Dias atrás, estava participando da Bienal do Livro de São Paulo. Fui convidado para participar de uma mesa em homenagem ao escritor português José Saramago. Junto comigo estavam os escritores José Luís Peixoto e Andréa Del Fuego. Na ocasião, falamos, entre outras coisas, de como chegamos na literatura de Saramago. No meu caso, o primeiro contato que tive se deu através de um conto chamado Centauro, que faz parte do livro Objecto Quase, publicado em 1978.
No conto, que mistura o real e o mítico, vemos a narração de um homem e um cavalo, e que em determinado momento param para descansar após uma longa cavalgada. Em seguida, o homem começa a sonhar, e surge a figura do centauro, este ser híbrido e mitológico metade humano e metade animal. A partir daí, Saramago vai nos oferecendo reflexões sobre a vida, sobre a existência e, mais do que isso, reflete sobre como lidamos com essa parte animal, mais instintiva e irracional, que nos habita.

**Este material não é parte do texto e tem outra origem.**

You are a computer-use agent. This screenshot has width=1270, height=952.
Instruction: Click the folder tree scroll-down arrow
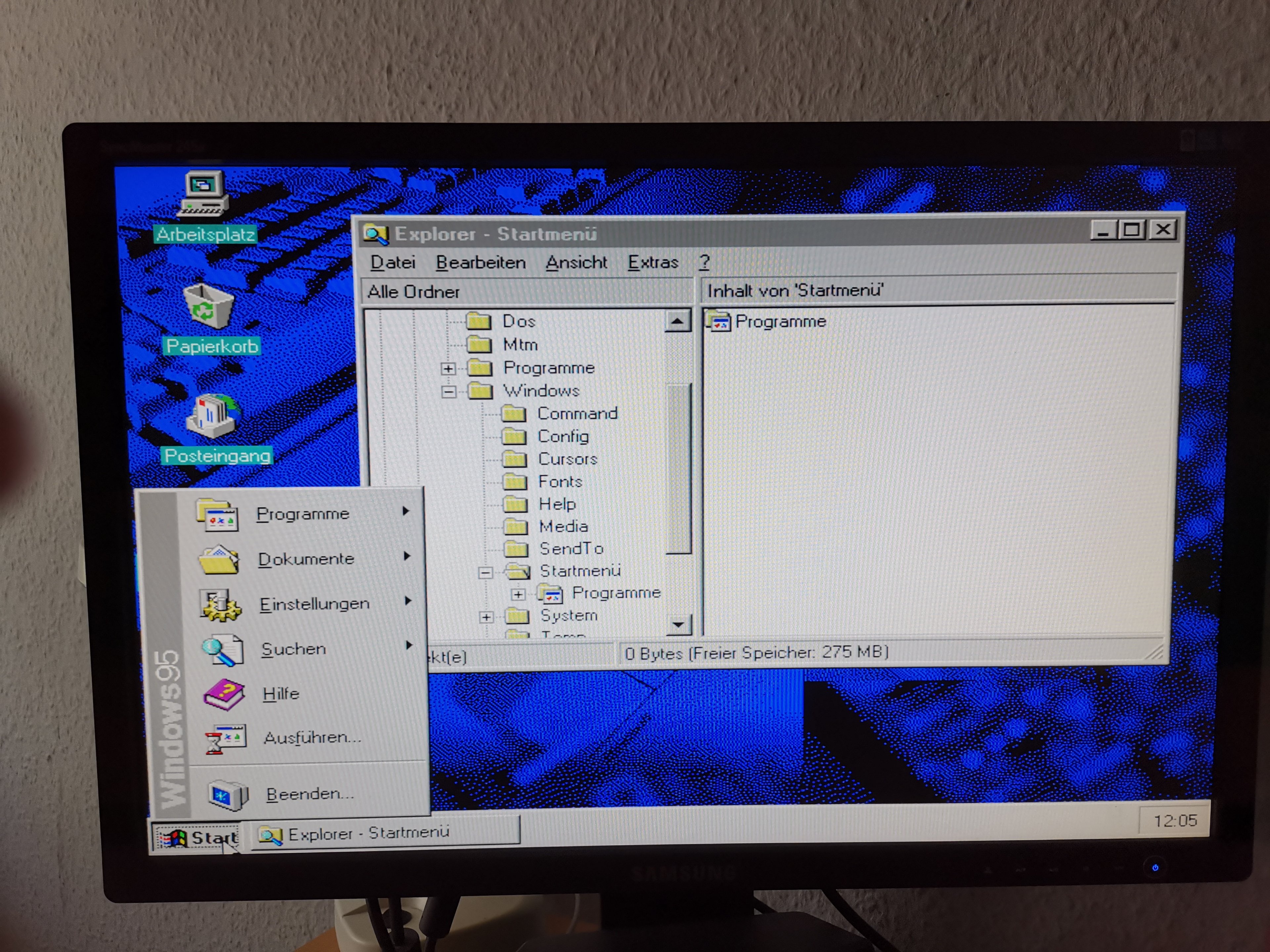[x=678, y=624]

Já ao final da mesa e de nossa discussão, fomos todos surpreendidos com a chegada do presidente de Portugal, Marcelo Rebelo de Souza. O presidente subiu no palco sob as lentes de centenas de fotógrafos, apertou nossas mãos, pediu a palavra e começou a falar com propriedade e beleza sobre Saramago. Confesso que, enquanto ele falava, senti uma espécie de tristeza porque não pude evitar a comparação com Bolsonaro. Não pude deixar de pensar como foi que chegamos no fundo desse poço.
Não conseguia parar de pensar como foi que milhões de pessoas puderam acreditar num presidente que se vangloria por não ler livros. Como foi que chegamos nesse lugar de celebração da ignorância? Como foi que elegemos um presidente que declara guerra ao conhecimento? Como foi que chegamos ao ponto de eleger um presidente que celebra escolas de tiros e vendas de armas ao invés de abrir bibliotecas? É claro que um presidente intelectualizado, leitor, não garante que teremos um bom governante, mas certamente um presidente que se coloca contra a ciência, contra o conhecimento e se torna inimigo do livro tem todos os requisitos para ter uma administração desastrosa e genocida como a que tivemos até agora.
Depois de sua fala, Marcelo Rebelo foi aplaudido, desceu do palco e continuou a circular entre os stands acompanhado de seguranças e do público em geral. E, enquanto ele sumia na multidão, fiquei pensando que de fato merecemos um futuro melhor. Um futuro sem armas, sem discursos de ódio, sem violência e com mais amor aos livros. Por mais presidentes leitores no Brasil e no mundo.